CÂMARA MUNICIPAL DESCALVADO

Do Estado de São Paulo

Debora pede informações sobre cumprimento de emendas impositivas

Vereadora Debora Cabral

A vereadora Debora Cabral (PL) solicita que o Executivo informe quais as emendas impositivas inseridas na Lei Orçamentária Anual (LOA) 2019, por meio das emendas impositivas, também conhecidas como emendas cidadãs já foram executadas.

No caso das emendas ainda não atendidas, Debora pede que se seja informado o motivo e a previsão para o cumprimento.

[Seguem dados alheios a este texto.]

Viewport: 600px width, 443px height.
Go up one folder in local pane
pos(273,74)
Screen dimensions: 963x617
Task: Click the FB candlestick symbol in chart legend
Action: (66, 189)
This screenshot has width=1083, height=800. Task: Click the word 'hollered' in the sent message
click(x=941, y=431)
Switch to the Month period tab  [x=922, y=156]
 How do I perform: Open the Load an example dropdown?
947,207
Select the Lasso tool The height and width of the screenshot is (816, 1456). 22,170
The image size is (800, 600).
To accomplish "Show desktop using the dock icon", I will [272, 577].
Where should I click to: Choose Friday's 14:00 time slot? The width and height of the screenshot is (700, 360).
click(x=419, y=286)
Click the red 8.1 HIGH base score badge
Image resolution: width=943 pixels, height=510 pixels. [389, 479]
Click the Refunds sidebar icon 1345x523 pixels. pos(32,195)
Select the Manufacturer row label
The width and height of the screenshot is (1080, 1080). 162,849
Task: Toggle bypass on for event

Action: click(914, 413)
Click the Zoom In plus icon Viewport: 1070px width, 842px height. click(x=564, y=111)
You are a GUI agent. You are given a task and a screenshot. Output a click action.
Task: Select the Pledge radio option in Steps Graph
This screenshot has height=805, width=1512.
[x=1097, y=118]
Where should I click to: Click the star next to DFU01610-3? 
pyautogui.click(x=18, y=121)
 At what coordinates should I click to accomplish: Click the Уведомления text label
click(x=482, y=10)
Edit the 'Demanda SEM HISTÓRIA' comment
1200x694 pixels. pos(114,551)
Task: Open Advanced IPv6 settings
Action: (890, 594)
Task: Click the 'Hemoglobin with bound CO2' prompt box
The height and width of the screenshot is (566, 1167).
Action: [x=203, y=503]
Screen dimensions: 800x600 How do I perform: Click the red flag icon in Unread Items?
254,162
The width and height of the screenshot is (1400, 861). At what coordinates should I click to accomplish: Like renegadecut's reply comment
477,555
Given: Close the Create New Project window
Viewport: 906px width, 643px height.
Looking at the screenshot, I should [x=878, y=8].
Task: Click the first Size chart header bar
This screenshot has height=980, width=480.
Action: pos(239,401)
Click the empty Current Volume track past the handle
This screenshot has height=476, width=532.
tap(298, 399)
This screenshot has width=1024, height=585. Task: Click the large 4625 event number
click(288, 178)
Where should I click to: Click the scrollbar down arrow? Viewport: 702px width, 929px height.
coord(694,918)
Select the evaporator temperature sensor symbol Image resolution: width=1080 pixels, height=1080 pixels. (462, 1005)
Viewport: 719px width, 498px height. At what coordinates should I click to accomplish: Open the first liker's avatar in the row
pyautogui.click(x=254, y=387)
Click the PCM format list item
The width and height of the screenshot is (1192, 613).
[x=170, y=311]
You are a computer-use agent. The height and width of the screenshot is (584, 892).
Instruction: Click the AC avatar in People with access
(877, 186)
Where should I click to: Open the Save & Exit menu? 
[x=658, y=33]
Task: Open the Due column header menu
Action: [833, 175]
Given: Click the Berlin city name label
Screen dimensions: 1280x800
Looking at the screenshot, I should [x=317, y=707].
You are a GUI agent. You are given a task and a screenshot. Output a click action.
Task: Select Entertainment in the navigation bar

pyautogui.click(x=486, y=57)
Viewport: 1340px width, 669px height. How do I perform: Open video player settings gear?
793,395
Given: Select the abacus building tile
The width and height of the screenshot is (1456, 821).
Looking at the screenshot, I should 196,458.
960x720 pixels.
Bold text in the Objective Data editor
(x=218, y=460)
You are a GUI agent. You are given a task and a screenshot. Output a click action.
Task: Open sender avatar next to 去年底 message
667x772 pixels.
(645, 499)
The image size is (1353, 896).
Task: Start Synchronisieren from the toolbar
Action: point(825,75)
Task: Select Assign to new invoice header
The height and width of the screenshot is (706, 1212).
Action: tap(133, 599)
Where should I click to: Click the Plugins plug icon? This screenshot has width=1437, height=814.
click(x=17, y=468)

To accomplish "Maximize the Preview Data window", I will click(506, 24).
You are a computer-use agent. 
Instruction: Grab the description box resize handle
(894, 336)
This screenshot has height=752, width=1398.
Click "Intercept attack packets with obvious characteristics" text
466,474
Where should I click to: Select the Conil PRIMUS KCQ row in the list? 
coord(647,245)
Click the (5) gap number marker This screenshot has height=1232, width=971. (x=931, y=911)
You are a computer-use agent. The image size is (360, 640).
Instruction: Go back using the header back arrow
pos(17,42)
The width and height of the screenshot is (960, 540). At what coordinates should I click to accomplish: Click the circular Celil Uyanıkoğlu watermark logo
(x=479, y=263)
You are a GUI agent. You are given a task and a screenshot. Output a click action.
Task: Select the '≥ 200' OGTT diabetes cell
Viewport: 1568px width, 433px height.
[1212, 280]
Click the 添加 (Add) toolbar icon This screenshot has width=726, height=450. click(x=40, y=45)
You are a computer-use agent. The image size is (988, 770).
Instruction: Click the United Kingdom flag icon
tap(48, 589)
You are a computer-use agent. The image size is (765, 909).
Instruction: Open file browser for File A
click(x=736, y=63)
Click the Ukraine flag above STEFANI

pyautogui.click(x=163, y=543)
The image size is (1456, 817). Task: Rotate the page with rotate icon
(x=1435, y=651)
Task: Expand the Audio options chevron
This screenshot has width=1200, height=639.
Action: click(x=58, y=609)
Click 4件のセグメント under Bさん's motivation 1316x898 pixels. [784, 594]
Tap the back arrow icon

“Já estamos quase no final do ano e até o presente momento não há notícias sobre o atendimento de muitas emendas, as quais possuem cumprimento obrigatório conforme dispõe a Lei Orgânica do Município”, destaca.

Funcionamento dos CEIs

Debora encaminhou requerimento à Secretaria Municipal de Educação solicitando informações sobre o horário de funcionamento dos Centros de Educação Infantil (CEIs) de Descalvado.

Prisão Após Segunda Instância

Por meio de requerimento, Debora pede ao deputado Rodrigo Maia, presidente da Câmara dos Deputados, agilidade na votação da Proposta de Emenda à Constituição (PEC) nº 410/2018, que permite a prisão imediata de réus condenados pela Justiça em segunda instância.

“A Constituição Federal estabelece que o réu só poderá ser considerado culpado, para fins de prisão, após o trânsito em julgado, ou seja, após o esgotamento de todos os recursos em todas as instâncias da Justiça”, diz.

“Mas, de acordo com a redação da PEC nº 410/18, o réu já será considerado culpado após a confirmação de sentença penal condenatória em grau de recurso, ou seja, na segunda instância, podendo ser preso”.

Segundo ela, “em 2016, o Supremo Tribunal Federal mudou a jurisprudência vigente até então e passou a permitir o cumprimento de sentença penal condenatória após confirmação em grau de recurso”.

Para Debora, “a prisão apenas somente após a terceira ou quarta instância, gera uma percepção de que o crime ainda compensa, de que o risco de punição é baixíssimo; não parece adequado continuar presumindo inocência quando os fatos e as provas demonstram de forma inequívoca a responsabilidade do acusado”.